* **Brief**
Every line that holds the word "height" needs to be copied from the data below.

* **Supplied material**

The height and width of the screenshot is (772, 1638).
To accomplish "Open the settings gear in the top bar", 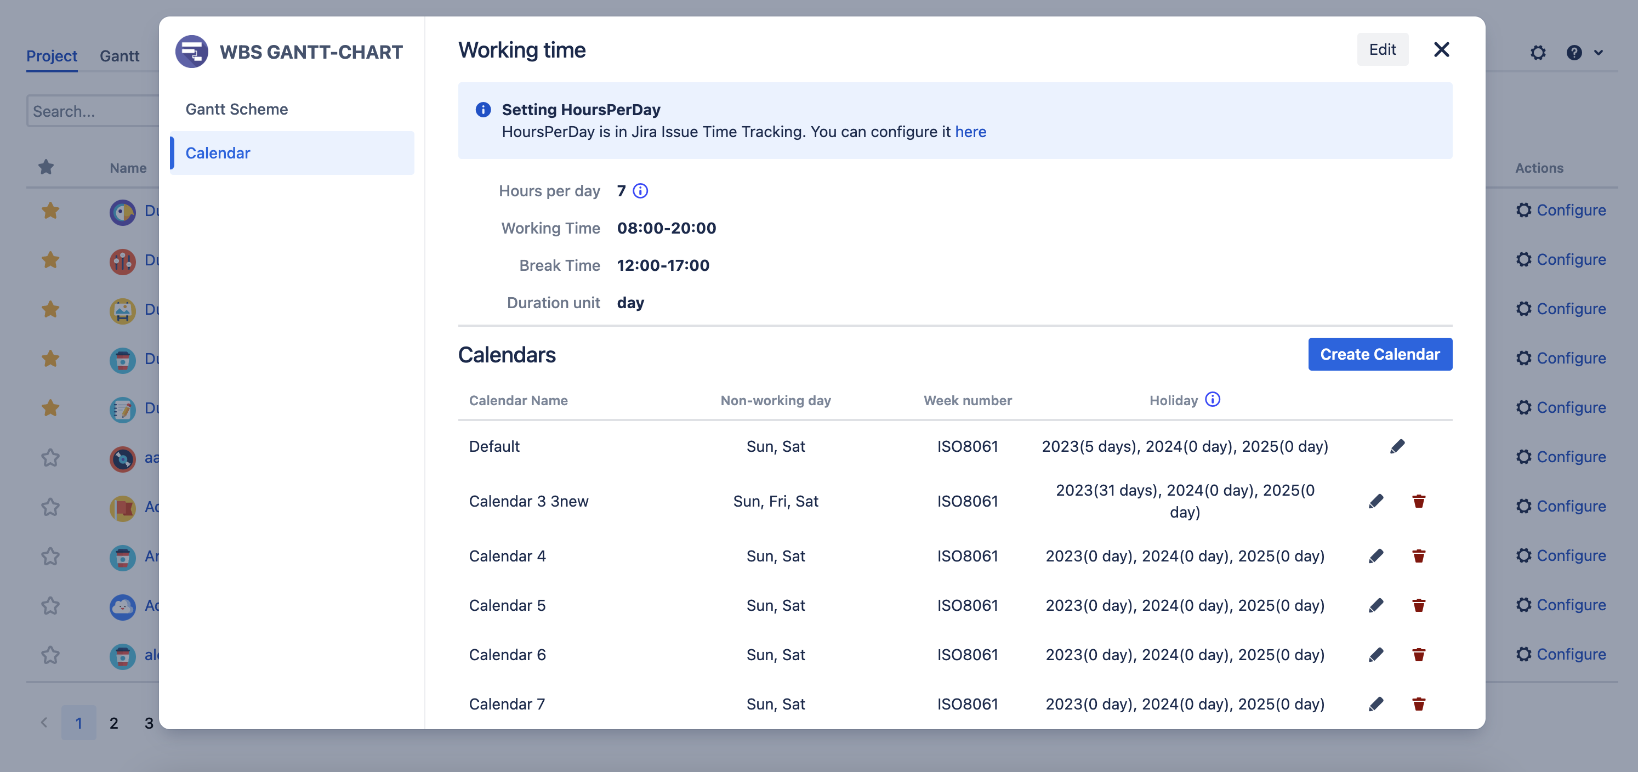I will tap(1539, 53).
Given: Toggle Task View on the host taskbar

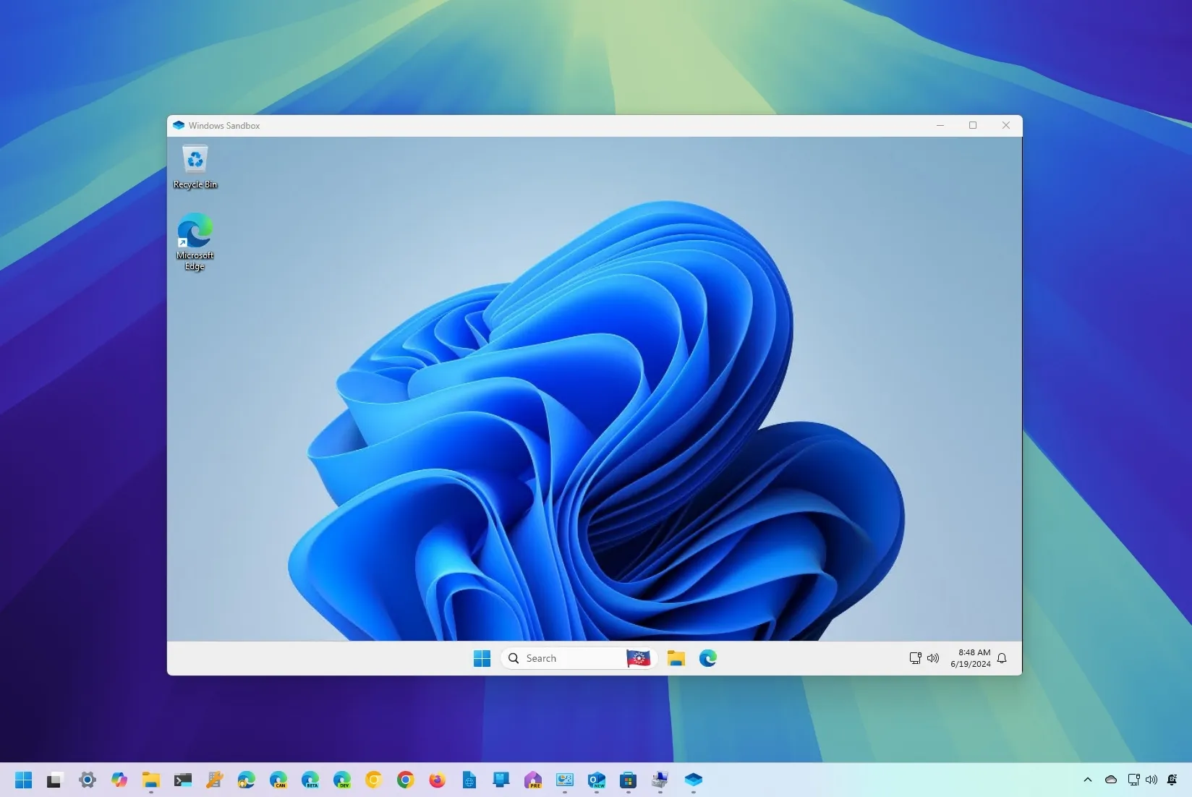Looking at the screenshot, I should [54, 781].
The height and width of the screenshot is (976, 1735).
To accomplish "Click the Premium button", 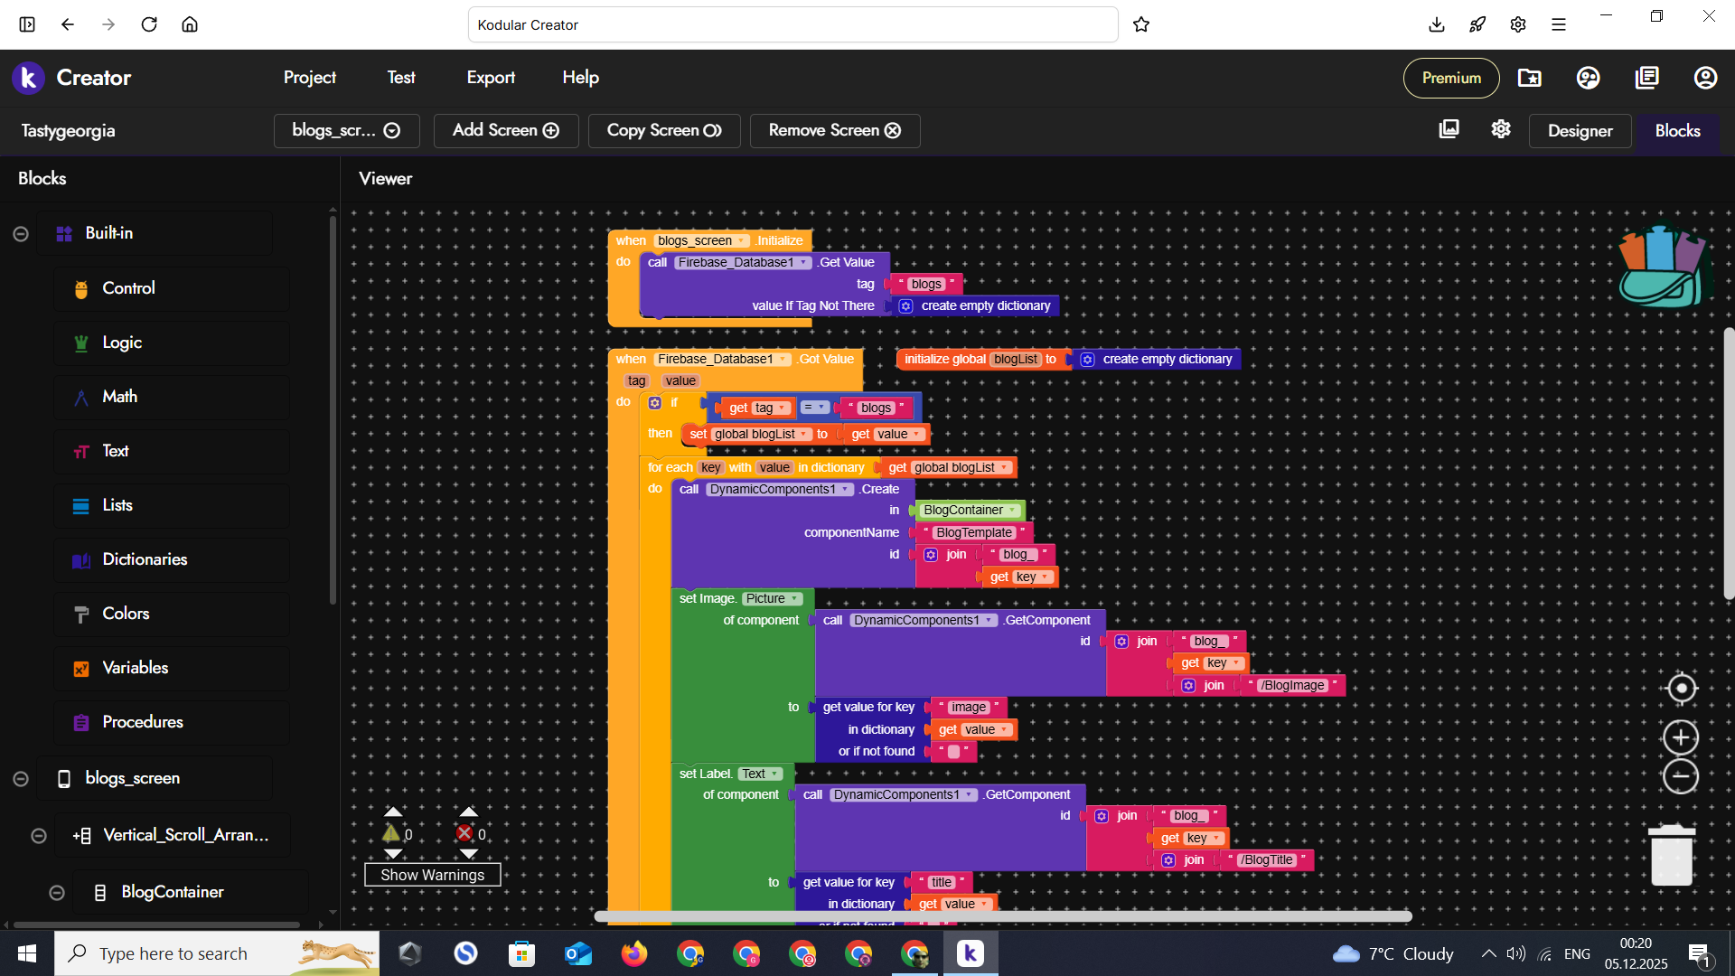I will (1451, 78).
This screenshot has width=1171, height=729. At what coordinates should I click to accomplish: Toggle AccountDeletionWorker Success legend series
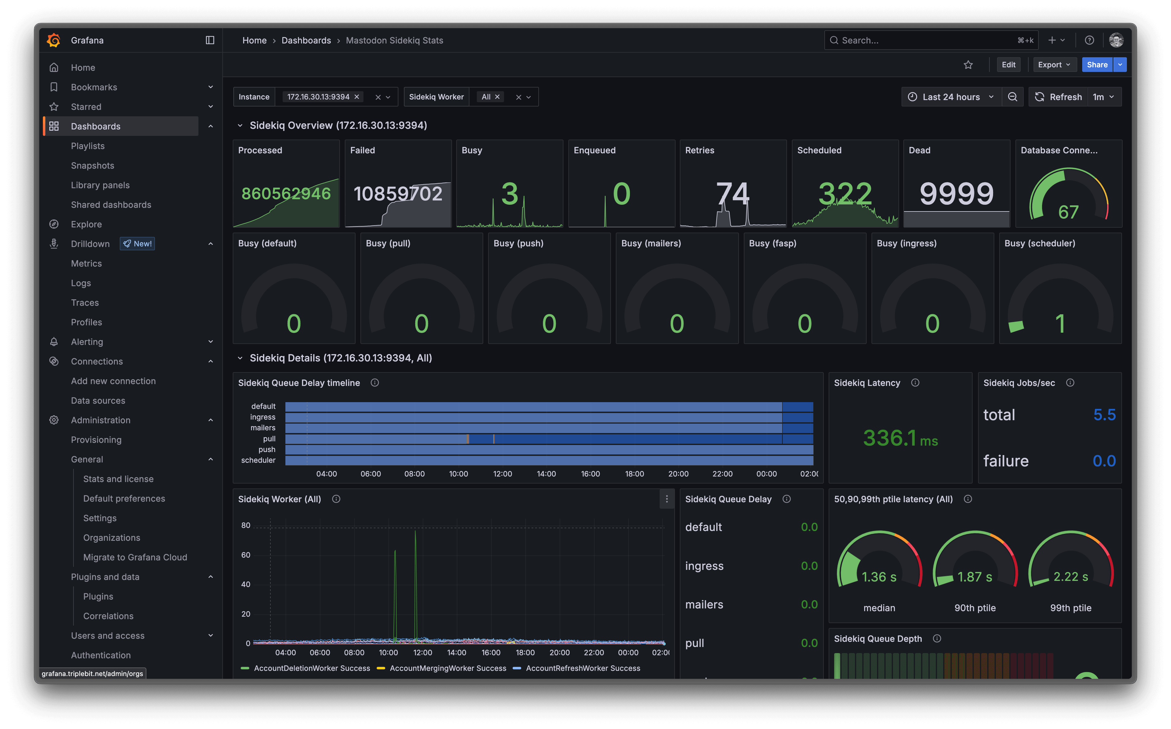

* **Written response**
The height and width of the screenshot is (772, 1638).
The height and width of the screenshot is (976, 1735).
This screenshot has width=1171, height=729. At what coordinates should I click to accomplish: Toggle AccountDeletionWorker Success legend series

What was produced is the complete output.